* What to do *
Update the lines from the start through the one containing "Looking at the screenshot, I should point(388,43).", inclusive, replacing every "Screen dimensions" with "Screen size" and keeping everything else the same.

☆ ☆ ☆

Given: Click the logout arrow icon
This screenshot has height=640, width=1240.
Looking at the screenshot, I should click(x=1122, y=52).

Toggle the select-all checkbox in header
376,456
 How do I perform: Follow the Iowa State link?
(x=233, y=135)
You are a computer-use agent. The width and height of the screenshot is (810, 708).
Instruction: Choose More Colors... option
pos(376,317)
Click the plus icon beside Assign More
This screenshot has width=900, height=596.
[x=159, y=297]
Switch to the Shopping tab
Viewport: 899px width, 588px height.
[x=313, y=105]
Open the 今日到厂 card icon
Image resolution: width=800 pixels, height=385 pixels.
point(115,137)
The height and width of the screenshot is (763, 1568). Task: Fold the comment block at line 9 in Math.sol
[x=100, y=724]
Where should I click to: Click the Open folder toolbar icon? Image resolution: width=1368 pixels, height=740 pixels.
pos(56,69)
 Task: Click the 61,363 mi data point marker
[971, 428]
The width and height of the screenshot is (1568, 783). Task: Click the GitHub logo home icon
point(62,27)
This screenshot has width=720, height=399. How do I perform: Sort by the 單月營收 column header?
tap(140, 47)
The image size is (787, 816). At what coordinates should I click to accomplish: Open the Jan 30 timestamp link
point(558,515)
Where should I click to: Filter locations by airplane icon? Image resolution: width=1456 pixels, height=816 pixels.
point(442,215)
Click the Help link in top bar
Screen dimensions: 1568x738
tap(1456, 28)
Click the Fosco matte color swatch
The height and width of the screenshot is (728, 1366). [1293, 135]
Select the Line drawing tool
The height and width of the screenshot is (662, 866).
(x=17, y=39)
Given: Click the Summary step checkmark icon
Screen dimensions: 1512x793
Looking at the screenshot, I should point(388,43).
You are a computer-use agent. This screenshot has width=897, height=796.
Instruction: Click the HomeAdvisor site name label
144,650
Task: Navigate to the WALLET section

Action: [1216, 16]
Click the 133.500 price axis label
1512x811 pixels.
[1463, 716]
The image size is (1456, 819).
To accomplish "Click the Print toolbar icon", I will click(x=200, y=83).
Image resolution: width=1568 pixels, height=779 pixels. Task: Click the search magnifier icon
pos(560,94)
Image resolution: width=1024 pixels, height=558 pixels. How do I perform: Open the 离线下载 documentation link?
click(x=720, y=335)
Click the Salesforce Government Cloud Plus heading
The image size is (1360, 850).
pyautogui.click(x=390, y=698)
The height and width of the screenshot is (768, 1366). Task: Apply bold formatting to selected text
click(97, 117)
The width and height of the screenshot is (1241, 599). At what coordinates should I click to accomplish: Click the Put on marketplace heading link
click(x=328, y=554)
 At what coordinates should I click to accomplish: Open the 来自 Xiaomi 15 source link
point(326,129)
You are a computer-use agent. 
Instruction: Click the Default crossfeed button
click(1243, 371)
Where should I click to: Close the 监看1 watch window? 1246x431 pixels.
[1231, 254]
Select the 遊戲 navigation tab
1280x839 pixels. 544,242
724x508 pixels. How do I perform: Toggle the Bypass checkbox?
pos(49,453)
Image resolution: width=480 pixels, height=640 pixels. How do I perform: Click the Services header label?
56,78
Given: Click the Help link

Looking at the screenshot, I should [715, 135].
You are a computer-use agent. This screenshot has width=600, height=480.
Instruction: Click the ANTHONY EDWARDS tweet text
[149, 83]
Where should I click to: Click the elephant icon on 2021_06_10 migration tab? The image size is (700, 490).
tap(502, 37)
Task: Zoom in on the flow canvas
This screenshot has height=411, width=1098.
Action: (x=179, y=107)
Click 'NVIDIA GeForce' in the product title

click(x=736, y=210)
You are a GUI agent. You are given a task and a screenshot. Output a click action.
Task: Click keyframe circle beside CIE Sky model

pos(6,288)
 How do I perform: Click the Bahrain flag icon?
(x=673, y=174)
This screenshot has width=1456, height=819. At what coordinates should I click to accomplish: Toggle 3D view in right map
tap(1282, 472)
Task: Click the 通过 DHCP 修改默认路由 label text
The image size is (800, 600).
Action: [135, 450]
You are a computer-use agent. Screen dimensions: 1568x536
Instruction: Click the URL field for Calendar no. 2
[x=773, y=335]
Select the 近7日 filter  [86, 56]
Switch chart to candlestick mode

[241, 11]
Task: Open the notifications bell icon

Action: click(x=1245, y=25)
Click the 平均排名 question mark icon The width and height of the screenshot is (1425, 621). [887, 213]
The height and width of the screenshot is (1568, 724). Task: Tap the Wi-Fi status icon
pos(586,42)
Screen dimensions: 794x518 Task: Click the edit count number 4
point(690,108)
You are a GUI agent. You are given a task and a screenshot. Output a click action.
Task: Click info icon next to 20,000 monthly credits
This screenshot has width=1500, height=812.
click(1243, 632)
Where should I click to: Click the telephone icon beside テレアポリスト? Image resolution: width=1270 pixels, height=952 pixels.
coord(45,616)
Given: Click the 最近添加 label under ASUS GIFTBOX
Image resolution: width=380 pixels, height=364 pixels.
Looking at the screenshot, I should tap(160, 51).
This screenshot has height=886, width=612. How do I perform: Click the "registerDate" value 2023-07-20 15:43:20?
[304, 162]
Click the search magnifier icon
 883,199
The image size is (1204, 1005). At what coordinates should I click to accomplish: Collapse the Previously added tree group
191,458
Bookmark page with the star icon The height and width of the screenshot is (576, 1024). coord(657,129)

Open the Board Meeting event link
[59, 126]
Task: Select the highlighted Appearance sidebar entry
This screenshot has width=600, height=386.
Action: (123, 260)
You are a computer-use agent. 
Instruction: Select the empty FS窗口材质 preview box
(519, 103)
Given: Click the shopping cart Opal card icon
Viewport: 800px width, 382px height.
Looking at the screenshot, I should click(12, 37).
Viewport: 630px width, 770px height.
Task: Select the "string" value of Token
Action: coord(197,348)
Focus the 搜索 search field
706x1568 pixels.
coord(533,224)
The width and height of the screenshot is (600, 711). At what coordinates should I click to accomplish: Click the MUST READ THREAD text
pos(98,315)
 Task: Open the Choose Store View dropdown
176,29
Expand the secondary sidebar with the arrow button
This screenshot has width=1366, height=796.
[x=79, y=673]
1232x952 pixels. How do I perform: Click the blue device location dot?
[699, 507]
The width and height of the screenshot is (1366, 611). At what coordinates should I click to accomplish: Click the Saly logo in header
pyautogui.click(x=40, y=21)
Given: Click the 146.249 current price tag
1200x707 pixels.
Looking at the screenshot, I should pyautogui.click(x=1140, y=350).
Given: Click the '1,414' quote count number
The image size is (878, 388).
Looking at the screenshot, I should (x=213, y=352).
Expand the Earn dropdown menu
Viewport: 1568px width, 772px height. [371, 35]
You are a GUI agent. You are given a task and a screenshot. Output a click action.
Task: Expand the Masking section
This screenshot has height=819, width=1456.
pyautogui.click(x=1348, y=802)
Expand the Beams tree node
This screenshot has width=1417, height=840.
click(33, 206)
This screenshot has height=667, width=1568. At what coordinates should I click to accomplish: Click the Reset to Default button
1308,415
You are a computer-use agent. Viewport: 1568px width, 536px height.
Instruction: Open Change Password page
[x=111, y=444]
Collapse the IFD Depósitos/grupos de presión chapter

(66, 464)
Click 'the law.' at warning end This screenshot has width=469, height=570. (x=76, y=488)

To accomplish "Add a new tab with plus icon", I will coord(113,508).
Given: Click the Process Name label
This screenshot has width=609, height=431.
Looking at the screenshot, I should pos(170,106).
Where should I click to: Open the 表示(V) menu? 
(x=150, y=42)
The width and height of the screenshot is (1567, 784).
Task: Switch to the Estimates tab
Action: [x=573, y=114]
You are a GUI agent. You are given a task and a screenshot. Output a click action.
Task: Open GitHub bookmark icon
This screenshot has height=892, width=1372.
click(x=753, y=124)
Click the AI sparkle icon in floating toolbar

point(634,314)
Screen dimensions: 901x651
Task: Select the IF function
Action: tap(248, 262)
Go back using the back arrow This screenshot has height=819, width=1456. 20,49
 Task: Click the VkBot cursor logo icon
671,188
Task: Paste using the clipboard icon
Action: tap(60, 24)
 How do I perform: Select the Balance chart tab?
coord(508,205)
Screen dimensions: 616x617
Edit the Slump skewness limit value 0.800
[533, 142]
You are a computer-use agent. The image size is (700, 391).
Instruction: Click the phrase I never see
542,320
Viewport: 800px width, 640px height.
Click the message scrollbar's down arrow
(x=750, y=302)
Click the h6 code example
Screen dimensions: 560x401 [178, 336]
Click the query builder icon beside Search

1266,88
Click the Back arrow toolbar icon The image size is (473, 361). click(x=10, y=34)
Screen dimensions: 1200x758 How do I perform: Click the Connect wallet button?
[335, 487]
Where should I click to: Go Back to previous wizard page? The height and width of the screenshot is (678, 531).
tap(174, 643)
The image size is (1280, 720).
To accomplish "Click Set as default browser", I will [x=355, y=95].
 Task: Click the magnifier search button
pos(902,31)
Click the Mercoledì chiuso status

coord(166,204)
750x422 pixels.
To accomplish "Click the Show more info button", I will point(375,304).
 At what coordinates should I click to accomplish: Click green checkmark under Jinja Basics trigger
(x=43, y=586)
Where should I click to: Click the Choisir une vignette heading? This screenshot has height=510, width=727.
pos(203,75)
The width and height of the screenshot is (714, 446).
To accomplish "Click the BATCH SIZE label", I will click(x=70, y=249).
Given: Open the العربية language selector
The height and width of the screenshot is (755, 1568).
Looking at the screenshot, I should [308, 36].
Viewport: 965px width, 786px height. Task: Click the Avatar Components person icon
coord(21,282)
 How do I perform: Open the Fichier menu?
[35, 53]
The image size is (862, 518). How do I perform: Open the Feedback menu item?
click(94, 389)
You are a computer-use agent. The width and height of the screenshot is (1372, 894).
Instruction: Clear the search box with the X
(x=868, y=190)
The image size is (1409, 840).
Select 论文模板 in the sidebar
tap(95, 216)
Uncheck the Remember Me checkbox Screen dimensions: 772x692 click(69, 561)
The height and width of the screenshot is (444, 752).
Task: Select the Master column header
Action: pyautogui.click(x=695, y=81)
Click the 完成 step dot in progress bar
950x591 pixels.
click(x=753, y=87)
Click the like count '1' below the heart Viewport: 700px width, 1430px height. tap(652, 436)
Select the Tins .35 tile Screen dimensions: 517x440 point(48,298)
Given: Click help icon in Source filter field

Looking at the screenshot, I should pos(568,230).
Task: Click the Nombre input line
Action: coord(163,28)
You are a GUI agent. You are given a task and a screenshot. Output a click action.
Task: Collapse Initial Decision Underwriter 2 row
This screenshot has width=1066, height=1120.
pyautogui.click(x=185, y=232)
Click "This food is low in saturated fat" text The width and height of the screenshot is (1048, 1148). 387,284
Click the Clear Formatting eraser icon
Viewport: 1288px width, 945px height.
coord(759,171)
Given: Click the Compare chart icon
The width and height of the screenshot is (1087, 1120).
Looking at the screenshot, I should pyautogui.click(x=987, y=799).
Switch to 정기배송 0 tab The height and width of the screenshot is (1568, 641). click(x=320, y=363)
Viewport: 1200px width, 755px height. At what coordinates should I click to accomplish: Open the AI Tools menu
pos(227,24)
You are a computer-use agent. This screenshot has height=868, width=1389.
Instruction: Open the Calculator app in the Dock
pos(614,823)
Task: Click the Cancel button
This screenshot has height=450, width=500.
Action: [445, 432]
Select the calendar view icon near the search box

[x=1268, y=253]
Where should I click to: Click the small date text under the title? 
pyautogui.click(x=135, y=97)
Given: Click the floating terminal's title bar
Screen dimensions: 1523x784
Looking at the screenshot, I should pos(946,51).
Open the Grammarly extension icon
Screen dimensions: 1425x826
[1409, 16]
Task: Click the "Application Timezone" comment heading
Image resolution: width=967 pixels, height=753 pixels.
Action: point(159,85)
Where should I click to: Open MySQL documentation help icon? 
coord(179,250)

☆ ☆ ☆

* Output of the exercise *
Given: Click the logout arrow icon
This screenshot has height=640, width=1240.
Looking at the screenshot, I should click(x=1122, y=52).

Toggle the select-all checkbox in header
376,456
 How do I perform: Follow the Iowa State link?
(x=233, y=135)
You are a computer-use agent. The width and height of the screenshot is (810, 708).
Instruction: Choose More Colors... option
pos(376,317)
Click the plus icon beside Assign More
This screenshot has width=900, height=596.
[x=159, y=297]
Switch to the Shopping tab
Viewport: 899px width, 588px height.
[x=313, y=105]
Open the 今日到厂 card icon
Image resolution: width=800 pixels, height=385 pixels.
point(115,137)
The height and width of the screenshot is (763, 1568). Task: Fold the comment block at line 9 in Math.sol
[x=100, y=724]
Where should I click to: Click the Open folder toolbar icon? Image resolution: width=1368 pixels, height=740 pixels.
pos(56,69)
 Task: Click the 61,363 mi data point marker
[971, 428]
The width and height of the screenshot is (1568, 783). Task: Click the GitHub logo home icon
point(62,27)
This screenshot has width=720, height=399. How do I perform: Sort by the 單月營收 column header?
tap(140, 47)
The image size is (787, 816). At what coordinates should I click to accomplish: Open the Jan 30 timestamp link
point(558,515)
Where should I click to: Filter locations by airplane icon? Image resolution: width=1456 pixels, height=816 pixels.
point(442,215)
Click the Help link in top bar
Screen size: 1568x738
tap(1456, 28)
Click the Fosco matte color swatch
The height and width of the screenshot is (728, 1366). [1293, 135]
Select the Line drawing tool
The height and width of the screenshot is (662, 866).
(x=17, y=39)
Given: Click the Summary step checkmark icon
Screen size: 1512x793
Looking at the screenshot, I should point(388,43).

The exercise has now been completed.